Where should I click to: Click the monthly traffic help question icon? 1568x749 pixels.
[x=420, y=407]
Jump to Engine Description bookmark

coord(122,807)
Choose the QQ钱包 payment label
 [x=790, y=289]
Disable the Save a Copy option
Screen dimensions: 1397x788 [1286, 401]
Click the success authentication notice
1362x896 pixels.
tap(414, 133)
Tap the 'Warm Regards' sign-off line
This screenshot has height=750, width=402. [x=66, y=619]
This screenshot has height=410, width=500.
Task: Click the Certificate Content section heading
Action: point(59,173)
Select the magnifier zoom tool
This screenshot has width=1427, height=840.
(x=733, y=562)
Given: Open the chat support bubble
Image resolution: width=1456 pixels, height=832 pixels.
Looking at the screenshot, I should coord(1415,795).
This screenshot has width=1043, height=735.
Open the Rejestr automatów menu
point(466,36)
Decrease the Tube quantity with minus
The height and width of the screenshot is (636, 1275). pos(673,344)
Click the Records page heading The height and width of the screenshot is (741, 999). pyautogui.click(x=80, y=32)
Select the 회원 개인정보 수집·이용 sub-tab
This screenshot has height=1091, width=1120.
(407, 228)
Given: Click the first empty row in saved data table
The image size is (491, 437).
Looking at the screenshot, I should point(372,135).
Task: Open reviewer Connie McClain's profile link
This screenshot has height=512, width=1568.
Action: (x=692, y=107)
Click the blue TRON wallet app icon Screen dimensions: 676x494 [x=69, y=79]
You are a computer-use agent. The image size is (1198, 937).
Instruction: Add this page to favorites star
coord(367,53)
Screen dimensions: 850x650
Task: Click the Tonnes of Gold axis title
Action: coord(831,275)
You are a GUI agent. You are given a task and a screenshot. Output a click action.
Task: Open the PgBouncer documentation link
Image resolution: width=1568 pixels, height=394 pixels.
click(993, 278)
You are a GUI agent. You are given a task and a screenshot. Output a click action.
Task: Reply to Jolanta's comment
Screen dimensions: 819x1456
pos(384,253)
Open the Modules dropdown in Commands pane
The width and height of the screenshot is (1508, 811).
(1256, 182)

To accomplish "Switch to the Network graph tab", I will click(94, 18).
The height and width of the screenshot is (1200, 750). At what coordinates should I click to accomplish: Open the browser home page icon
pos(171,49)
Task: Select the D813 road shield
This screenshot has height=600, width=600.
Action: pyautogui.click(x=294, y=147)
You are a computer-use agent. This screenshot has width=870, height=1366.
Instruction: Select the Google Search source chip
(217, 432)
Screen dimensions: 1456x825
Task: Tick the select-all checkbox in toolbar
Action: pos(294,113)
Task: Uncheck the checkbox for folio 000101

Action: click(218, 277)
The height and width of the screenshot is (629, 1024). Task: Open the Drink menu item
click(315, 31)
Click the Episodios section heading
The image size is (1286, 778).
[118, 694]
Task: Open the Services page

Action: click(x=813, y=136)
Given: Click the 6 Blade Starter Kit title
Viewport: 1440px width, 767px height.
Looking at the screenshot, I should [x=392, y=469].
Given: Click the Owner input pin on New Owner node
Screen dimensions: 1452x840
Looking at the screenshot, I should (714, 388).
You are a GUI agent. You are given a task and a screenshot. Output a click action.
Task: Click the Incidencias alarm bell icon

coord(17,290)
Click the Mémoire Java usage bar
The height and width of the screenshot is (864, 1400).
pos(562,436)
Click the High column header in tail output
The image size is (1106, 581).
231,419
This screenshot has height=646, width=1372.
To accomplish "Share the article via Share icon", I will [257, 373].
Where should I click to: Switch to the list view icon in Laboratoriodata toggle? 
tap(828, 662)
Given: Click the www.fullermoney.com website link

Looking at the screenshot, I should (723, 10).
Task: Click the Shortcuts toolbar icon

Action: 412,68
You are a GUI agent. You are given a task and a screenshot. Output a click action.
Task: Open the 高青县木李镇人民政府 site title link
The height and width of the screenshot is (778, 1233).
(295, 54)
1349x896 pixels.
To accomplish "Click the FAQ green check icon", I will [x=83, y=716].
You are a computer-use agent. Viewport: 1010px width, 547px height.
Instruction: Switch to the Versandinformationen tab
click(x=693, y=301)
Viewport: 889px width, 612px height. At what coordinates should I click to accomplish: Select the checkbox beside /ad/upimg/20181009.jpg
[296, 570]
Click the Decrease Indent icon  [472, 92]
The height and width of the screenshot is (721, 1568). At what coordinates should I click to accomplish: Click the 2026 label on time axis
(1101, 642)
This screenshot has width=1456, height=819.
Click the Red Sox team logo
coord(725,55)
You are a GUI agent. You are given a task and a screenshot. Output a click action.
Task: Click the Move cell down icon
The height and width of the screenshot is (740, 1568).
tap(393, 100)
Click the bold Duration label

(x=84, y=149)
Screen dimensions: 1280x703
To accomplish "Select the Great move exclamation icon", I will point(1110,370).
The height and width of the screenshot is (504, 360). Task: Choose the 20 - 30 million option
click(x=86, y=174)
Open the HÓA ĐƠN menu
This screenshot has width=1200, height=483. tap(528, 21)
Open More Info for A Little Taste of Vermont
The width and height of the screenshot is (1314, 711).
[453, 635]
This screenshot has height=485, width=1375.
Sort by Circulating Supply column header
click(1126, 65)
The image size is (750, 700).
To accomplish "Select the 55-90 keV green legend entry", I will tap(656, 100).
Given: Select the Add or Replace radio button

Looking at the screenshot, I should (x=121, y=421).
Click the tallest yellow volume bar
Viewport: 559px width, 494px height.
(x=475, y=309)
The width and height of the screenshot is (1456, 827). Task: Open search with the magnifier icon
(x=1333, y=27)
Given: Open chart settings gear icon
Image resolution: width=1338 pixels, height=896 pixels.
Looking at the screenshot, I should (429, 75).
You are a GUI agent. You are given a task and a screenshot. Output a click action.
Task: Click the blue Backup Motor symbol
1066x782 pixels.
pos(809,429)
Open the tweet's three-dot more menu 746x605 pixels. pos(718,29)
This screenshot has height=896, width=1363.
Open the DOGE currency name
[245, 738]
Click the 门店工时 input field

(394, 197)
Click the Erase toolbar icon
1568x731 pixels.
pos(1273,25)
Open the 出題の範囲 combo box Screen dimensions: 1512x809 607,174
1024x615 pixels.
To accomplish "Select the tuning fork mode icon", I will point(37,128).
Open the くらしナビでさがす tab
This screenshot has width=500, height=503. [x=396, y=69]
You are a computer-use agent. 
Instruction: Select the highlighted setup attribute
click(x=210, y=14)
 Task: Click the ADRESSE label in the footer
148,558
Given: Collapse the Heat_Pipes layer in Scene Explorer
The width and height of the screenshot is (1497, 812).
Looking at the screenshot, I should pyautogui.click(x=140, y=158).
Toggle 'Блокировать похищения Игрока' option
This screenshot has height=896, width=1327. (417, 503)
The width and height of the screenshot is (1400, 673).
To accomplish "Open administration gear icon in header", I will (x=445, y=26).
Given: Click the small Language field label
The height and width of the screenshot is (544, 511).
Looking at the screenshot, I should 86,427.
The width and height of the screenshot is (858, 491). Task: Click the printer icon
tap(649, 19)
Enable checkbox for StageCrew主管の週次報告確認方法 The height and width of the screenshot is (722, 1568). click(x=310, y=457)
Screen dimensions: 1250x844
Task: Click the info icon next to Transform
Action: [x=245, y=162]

TASK GOAL: Provide the count of lines in the records above that hold the word "will", with no other text.

SOLUTION TO THIS PROBLEM: 7